The U.S. Food and Drug Administration (FDA) has approved Opill, a non-prescription oral contraceptive tablet, for preventing pregnancy. This is the first daily oral contraceptive that can be purchased without a prescription in the United States. Opill will be available for sale at drug stores, convenience stores, grocery stores, and online, but the availability and price will be determined by the manufacturer. Other oral contraceptives will still require a prescription.
The approval of Opill as a non-prescription contraceptive option aims to provide easier access to birth control and reduce unintended pregnancies. Currently, almost half of the 6.1 million pregnancies in the U.S. each year are unintended, leading to negative maternal and perinatal outcomes. By making oral contraceptives available without a prescription, it is hoped that the number of unintended pregnancies and their associated negative impacts can be reduced.
The contraceptive efficacy of norgestrel, the active ingredient in Opill, has been established since its original approval for prescription use in 1973. To switch it from a prescription to an over-the-counter product, HRA Pharma submitted an application to the FDA, which requires demonstrating that the product can be used safely and effectively by consumers without assistance from a healthcare professional. Studies have shown that consumers have a good understanding of the information on the Opill drug labeling, supporting its safe and proper use.
Opill should be taken at the same time every day for maximum effectiveness. It is important to note that medications that interact with Opill can decrease its efficacy or the efficacy of other medications, potentially resulting in unintended pregnancy. The most common side effects of Opill include irregular bleeding, headaches, dizziness, nausea, increased appetite, abdominal pain, cramps, or bloating.
There are certain conditions in which Opill should not be used, such as breast cancer or any other form of cancer. Consumers should also avoid using Opill together with other hormonal birth control products, such as oral contraceptive tablets, vaginal rings, contraceptive patches, contraceptive implants, contraceptive injections, or intra-uterine devices (IUDs). Changes in vaginal bleeding patterns, such as irregular spotting or prolonged bleeding, can occur while using Opill. Consumers should inform a healthcare provider if they experience repeated vaginal bleeding after sex, prolonged episodes of bleeding, or the absence of a menstrual period.

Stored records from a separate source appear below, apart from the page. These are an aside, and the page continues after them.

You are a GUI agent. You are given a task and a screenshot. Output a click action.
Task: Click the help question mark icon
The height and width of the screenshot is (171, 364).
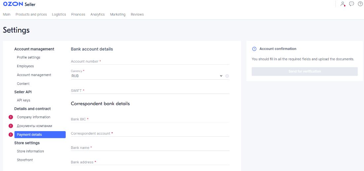click(x=360, y=4)
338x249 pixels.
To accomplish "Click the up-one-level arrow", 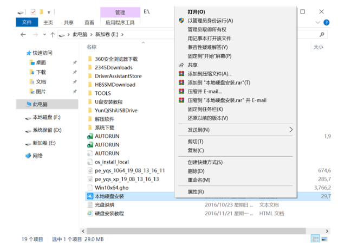I will 51,34.
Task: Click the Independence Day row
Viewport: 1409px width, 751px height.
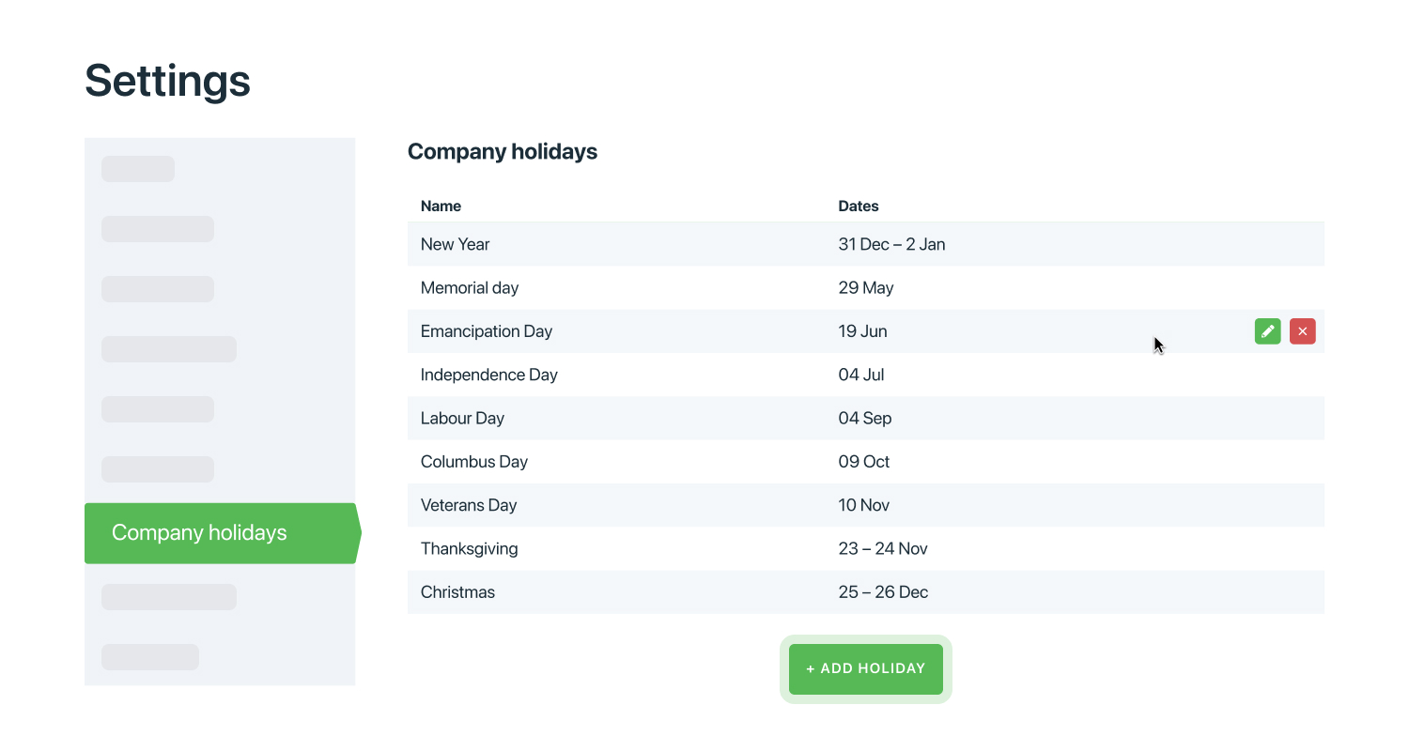Action: [489, 375]
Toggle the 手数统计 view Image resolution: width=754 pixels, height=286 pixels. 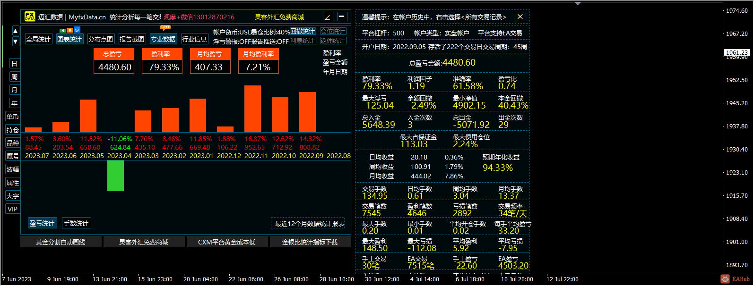click(x=76, y=223)
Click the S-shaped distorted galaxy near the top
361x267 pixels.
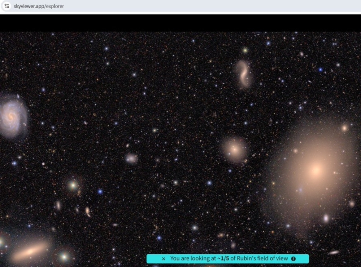[243, 74]
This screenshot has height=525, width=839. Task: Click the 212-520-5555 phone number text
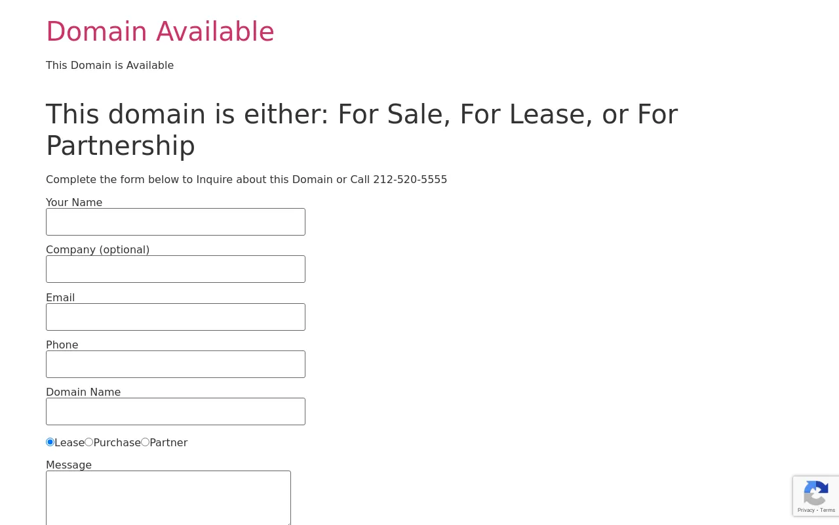410,179
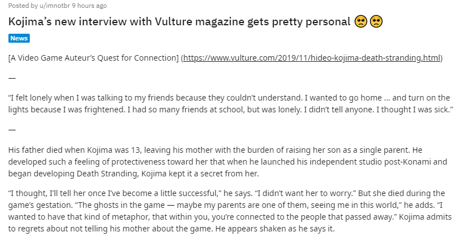This screenshot has height=241, width=470.
Task: Click the second em dash separator line
Action: [x=12, y=130]
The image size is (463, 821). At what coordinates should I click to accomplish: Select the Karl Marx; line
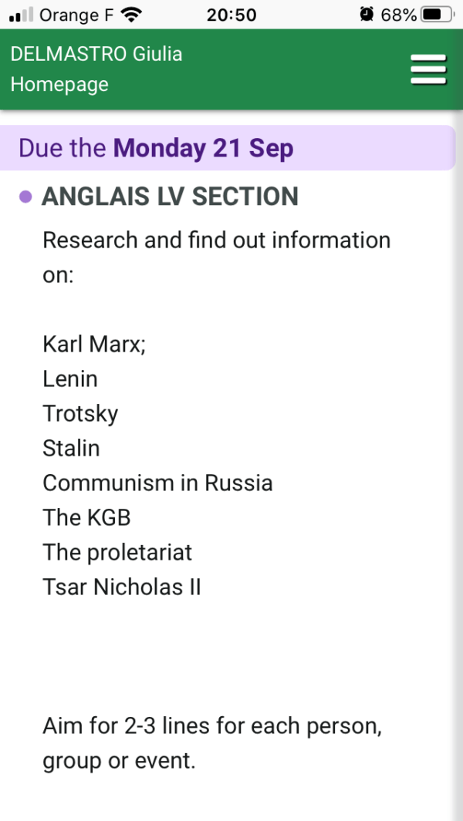click(x=94, y=344)
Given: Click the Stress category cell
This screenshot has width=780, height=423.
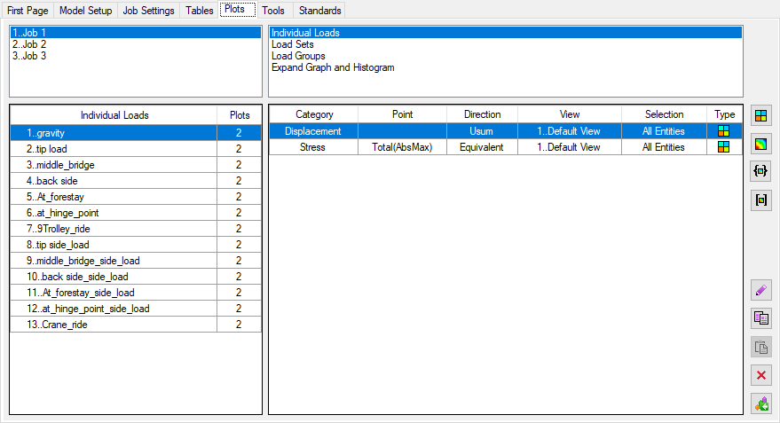Looking at the screenshot, I should pyautogui.click(x=312, y=147).
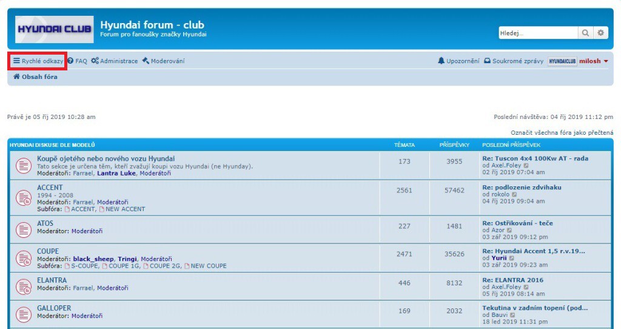Click the ATOS forum status icon
This screenshot has height=329, width=621.
tap(23, 230)
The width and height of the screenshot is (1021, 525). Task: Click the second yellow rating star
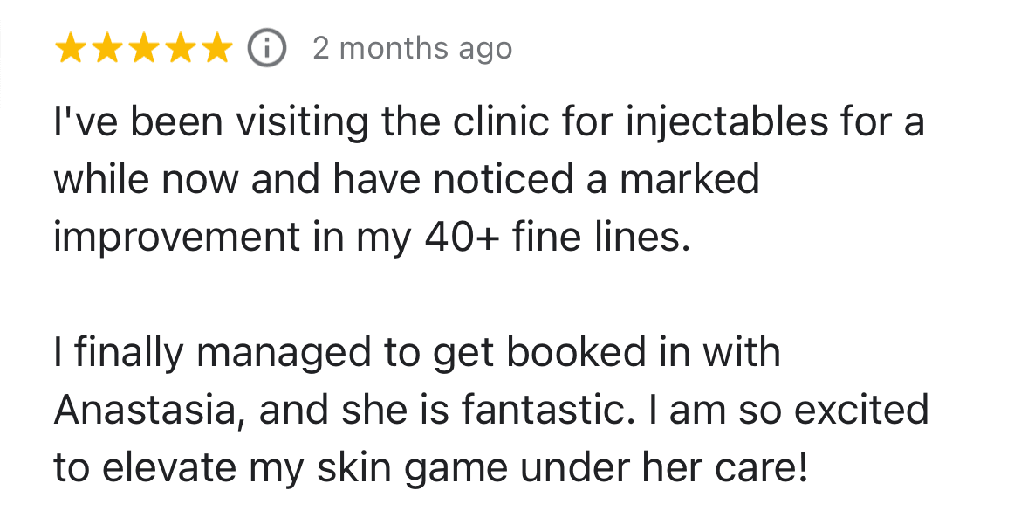(x=107, y=49)

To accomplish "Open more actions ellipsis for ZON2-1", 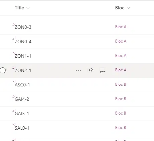I will [x=78, y=70].
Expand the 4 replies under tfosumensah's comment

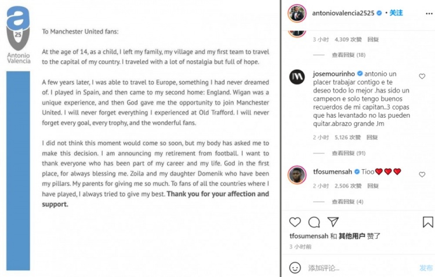point(347,202)
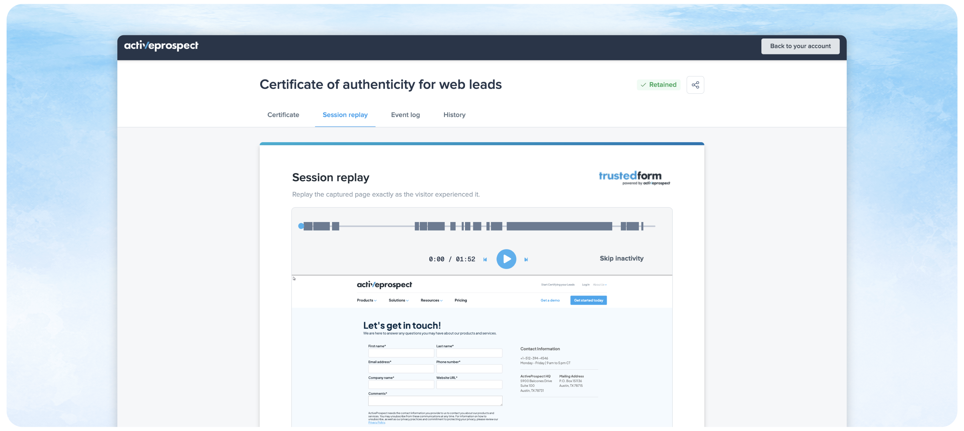
Task: Switch to the Certificate tab
Action: point(283,115)
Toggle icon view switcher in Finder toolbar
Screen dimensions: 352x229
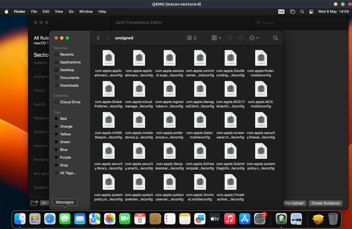[192, 38]
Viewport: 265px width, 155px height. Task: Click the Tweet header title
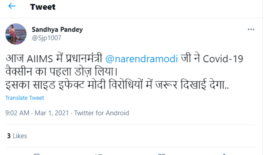[43, 7]
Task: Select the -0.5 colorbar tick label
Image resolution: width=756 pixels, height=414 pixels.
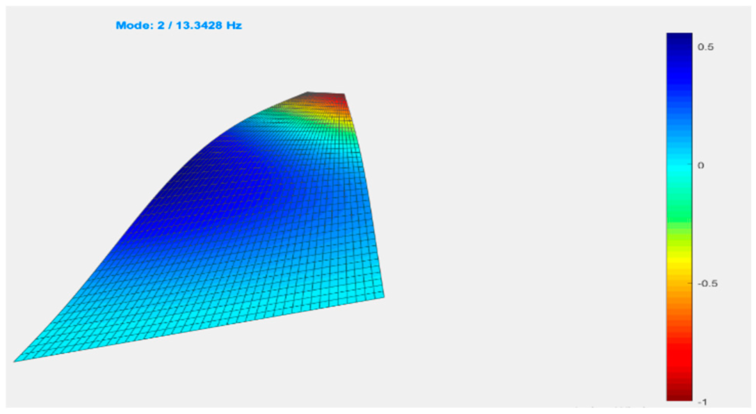Action: click(707, 284)
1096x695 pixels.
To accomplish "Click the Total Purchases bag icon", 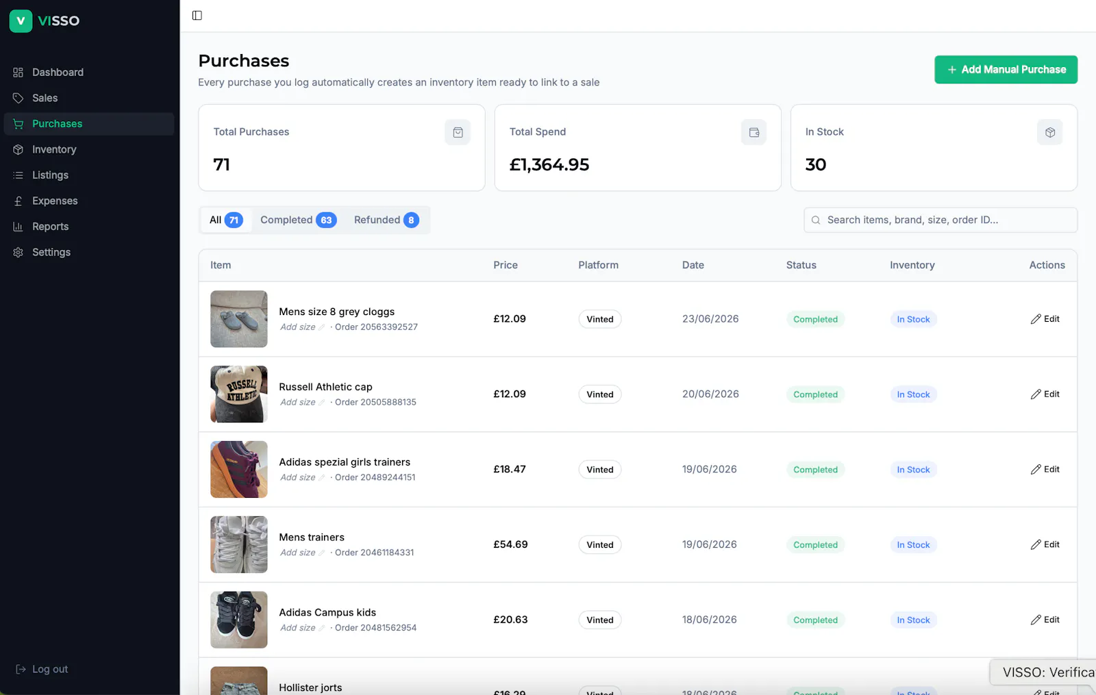I will coord(458,132).
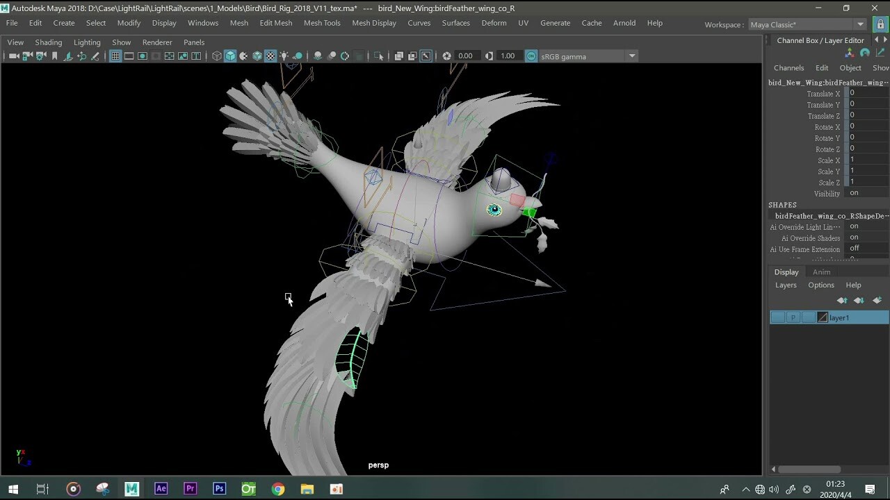Click the Move layer up arrow in Layer Editor
The image size is (890, 500).
click(x=842, y=300)
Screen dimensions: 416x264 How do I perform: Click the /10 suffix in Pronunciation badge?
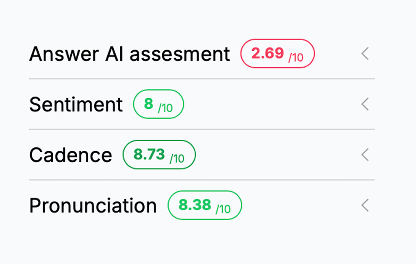[x=223, y=209]
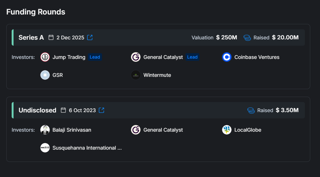The image size is (320, 177).
Task: Click the calendar icon beside 6 Oct 2023
Action: coord(63,110)
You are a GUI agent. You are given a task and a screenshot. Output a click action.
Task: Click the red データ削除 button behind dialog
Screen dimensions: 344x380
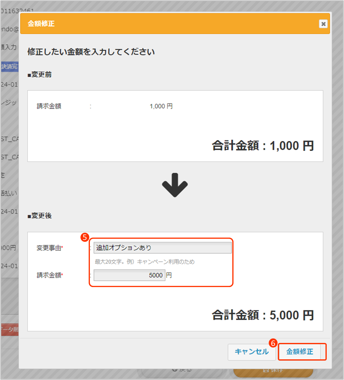click(9, 330)
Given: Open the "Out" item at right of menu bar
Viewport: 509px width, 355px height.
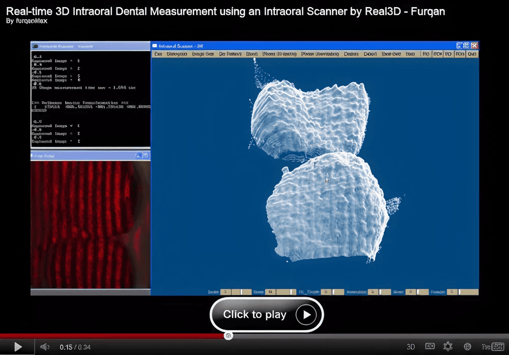Looking at the screenshot, I should coord(472,54).
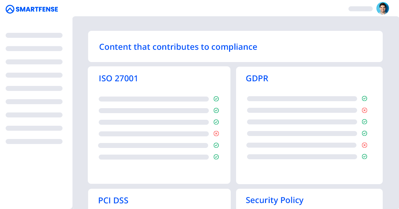This screenshot has width=399, height=209.
Task: Select the last sidebar menu item
Action: click(x=34, y=142)
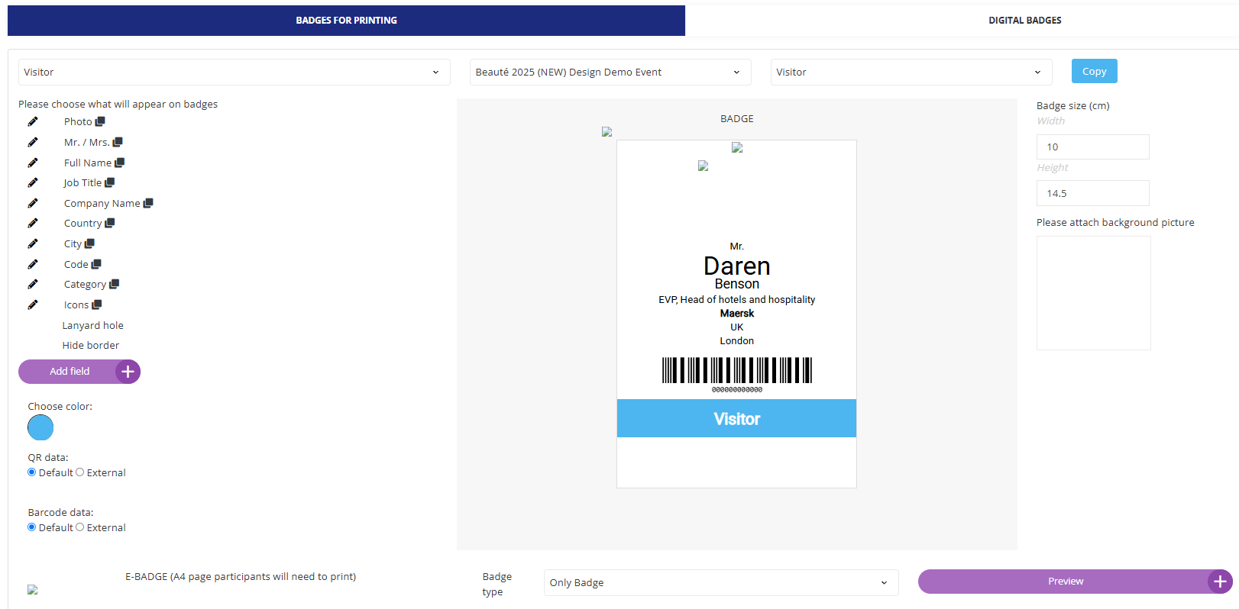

It is important to note that Opill is not intended for use as emergency contraception and does not prevent pregnancy after unprotected sex. It also does not protect against sexually transmitted diseases such as HIV/AIDS, chlamydia, genital herpes, gonorrhea, hepatitis B, and syphilis. Condoms should be used to prevent the transmission of these diseases.
The FDA granted approval for Opill to Laboratoire HRA Pharma, which was recently acquired by Perrigo Company plc. The FDA is an agency within the U.S. Department of Health and Human Services and is responsible for assuring the safety, effectiveness, and security of drugs, vaccines, medical devices, food supply, cosmetics, dietary supplements, and tobacco products.